Mas não é só isso que o leitor percebe no novo livro da escritora. Algo que muitas vezes os adolescentes começam a fazer é tirar os pais do pedestal que os meteram quando eram crianças, uma vez que se começam a aperceber de que também os seus pais são só seres humanos que estão a viver pela primeira vez. Erros são cometidos, mentiras são contadas e sonhos são rapidamente trazidos até à realidade, e nem tudo é um mar de rosas. "Quando escrevia algumas das coisas do livro, aquilo que eu pensava sempre era que eu estava de alguma maneira a descrever muitas casas em que as mães ou os pais não estão tão bem", começou por Maria Francisca Gama.
"Que não conseguem providenciar aquilo que os filhos esperam deles e que a sociedade espera que eles deem aos filhos. E isso não é porque nós não queremos ver que deixa de acontecer", continuou, acrescentando que a figura do pai na narrativa é um exemplo perfeito de que, numa casa, nem tudo é aquilo que idealizamos ser. "Acho que a dúvida que fica no leitor é se este pai não amava mais a mulher do que a filha. E isso também tem uma camada de de doloroso. Nós crescemos a ouvir que os nossos pais nos amam mais do que tudo no mundo, e depois, às vezes as coisas não são bem assim", disse. No entanto, como explicou a escritora lá atrás, "as pessoas que amam muito outras também fazem coisas erradas".
Desta forma, "Filha da Louca" não se limita apenas a explorar a dor e os dilemas familiares, conduzindo o leitor até um desfecho que, em vez de dar respostas fáceis, abre espaço para a reflexão. A escolha final de Matilde é um daqueles momentos que dividem opiniões e que prolongam a história para além da última página porque, de certa forma, obriga cada leitor a pensar no que faria no lugar dela. "Uma coisa boa da decisão que a Matilde tomou é que é reversível. E eu gosto dessa incerteza que fica no leitor, de nós pensarmos 'e se a personagem tivesse feito o contrário?'. Acho que muitos leitores gostariam que a personagem tivesse dito que sim, mas também acho engraçado que depois o leitor tende a pensar que se fosse ele, será que dizia mesmo que sim?", questionou a escritora.

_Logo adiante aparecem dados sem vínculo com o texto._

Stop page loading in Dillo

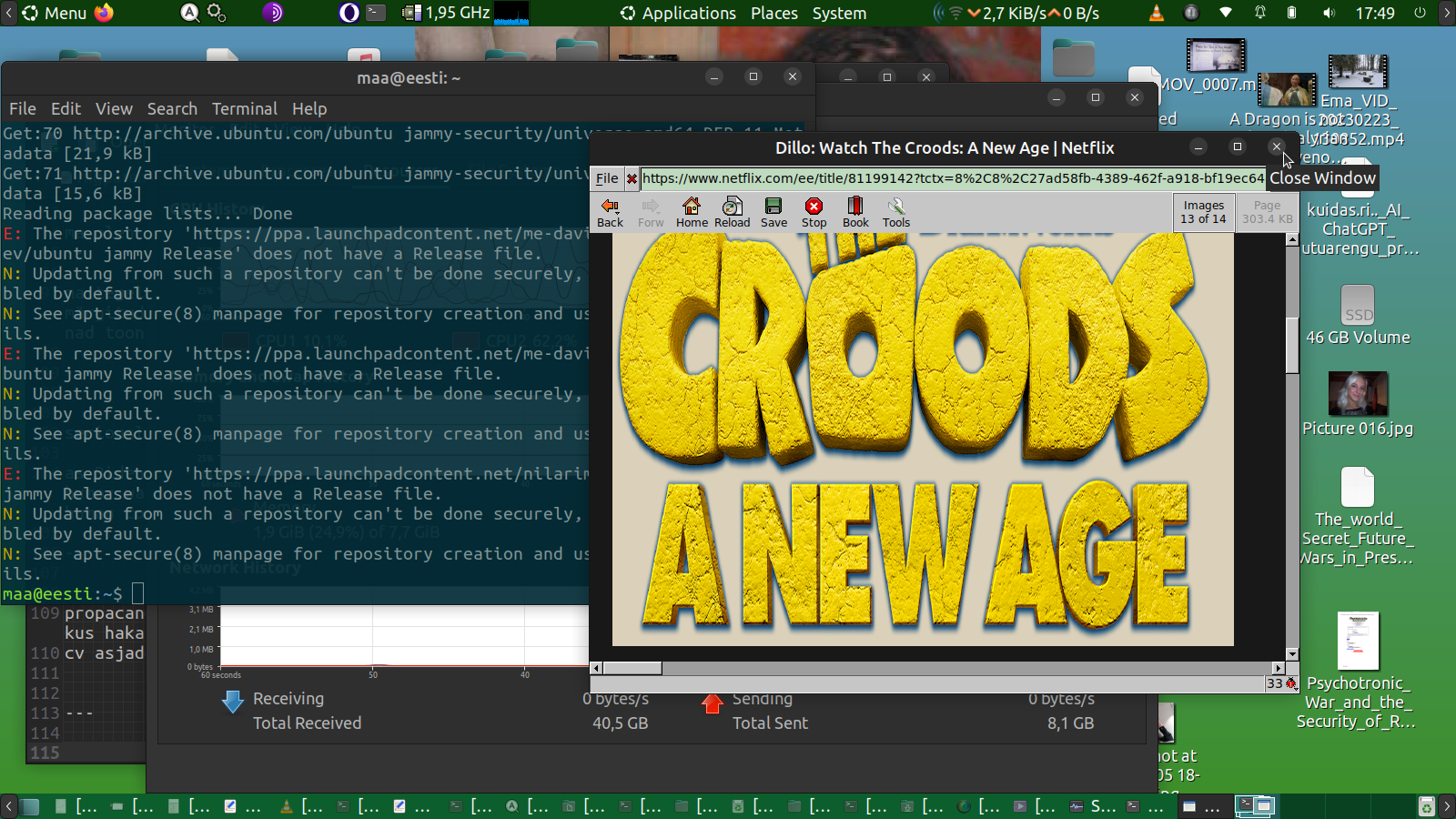[x=814, y=212]
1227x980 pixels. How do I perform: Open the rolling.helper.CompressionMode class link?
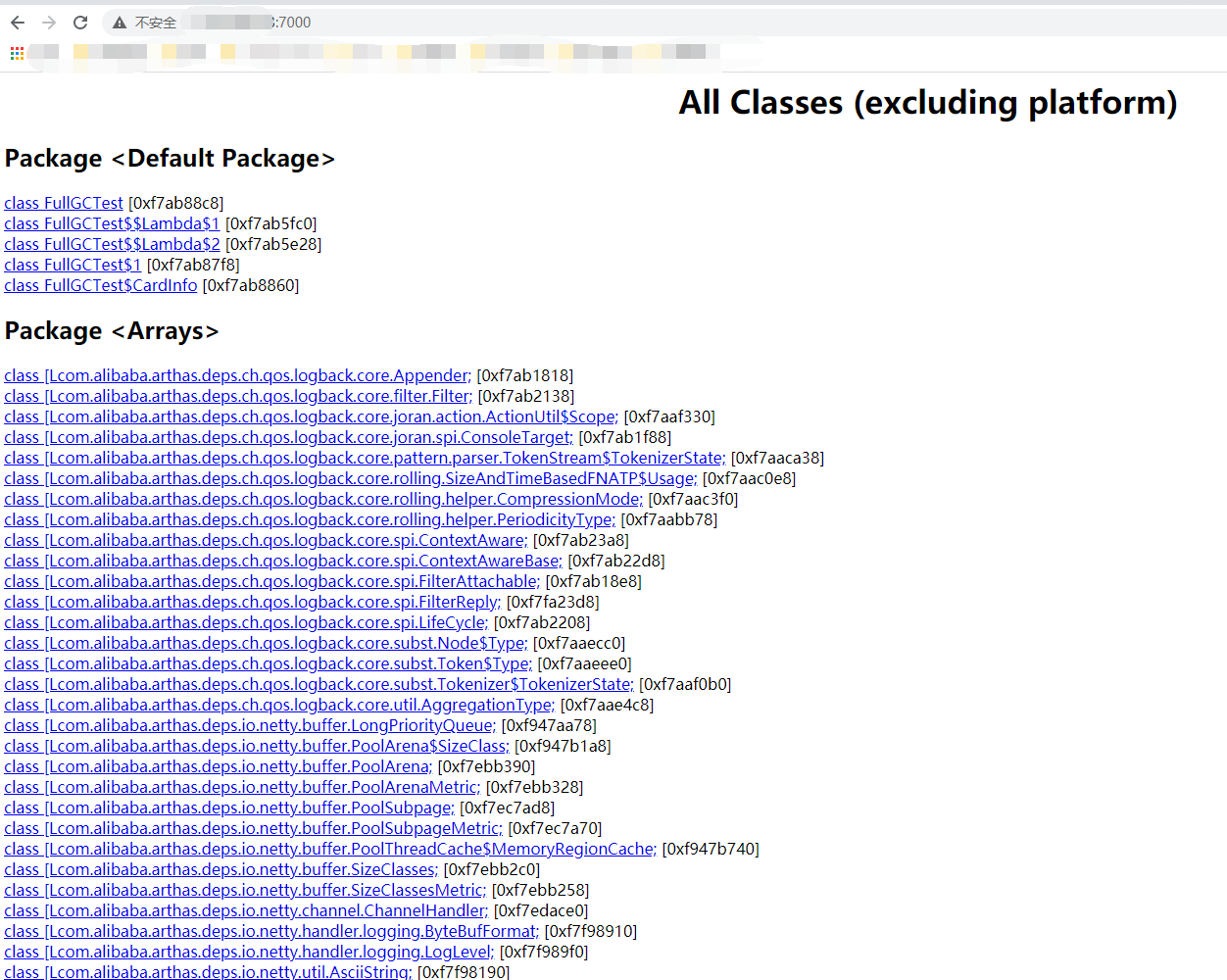[x=323, y=499]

Mas, para que fique claro, o principal objetivo do livro é só um: ser uma mensagem de esperança. "Ainda que o livro possa não parecer esperançoso, é preciso saber que o diagnóstico não é nenhuma sentença. Nós muitas das vezes na pressa dos dias, nas nossas vidas egoístas, não temos tempo para olhar para o outro e ao ver que qualquer coisa não está bem dar-lhe a mão perceber de que forma podemos ajudá-lo. Uma das piores coisas do mundo é nós acharmos que estamos sozinhos na nossa dor e que não há nenhuma família que seja como a nossa, porque isso não é verdade", rematou.
"Filha da Louca" foi publicado pela Suma de Letras, chancela da Penguin Random House Grupo Editorial, e está à venda por um custo de 15,08€.